WRITTEN REQUEST: Report each line of the material below that contains the string "screenshot", treating uppercase and lowercase letters as distinct.

RECORDS SUPPLIED:
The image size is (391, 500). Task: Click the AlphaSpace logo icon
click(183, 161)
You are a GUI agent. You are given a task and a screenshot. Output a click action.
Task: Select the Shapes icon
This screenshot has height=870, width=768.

TASK OUTPUT:
You are a GUI agent. You are given a task and a screenshot. Output a click action.
This screenshot has height=870, width=768.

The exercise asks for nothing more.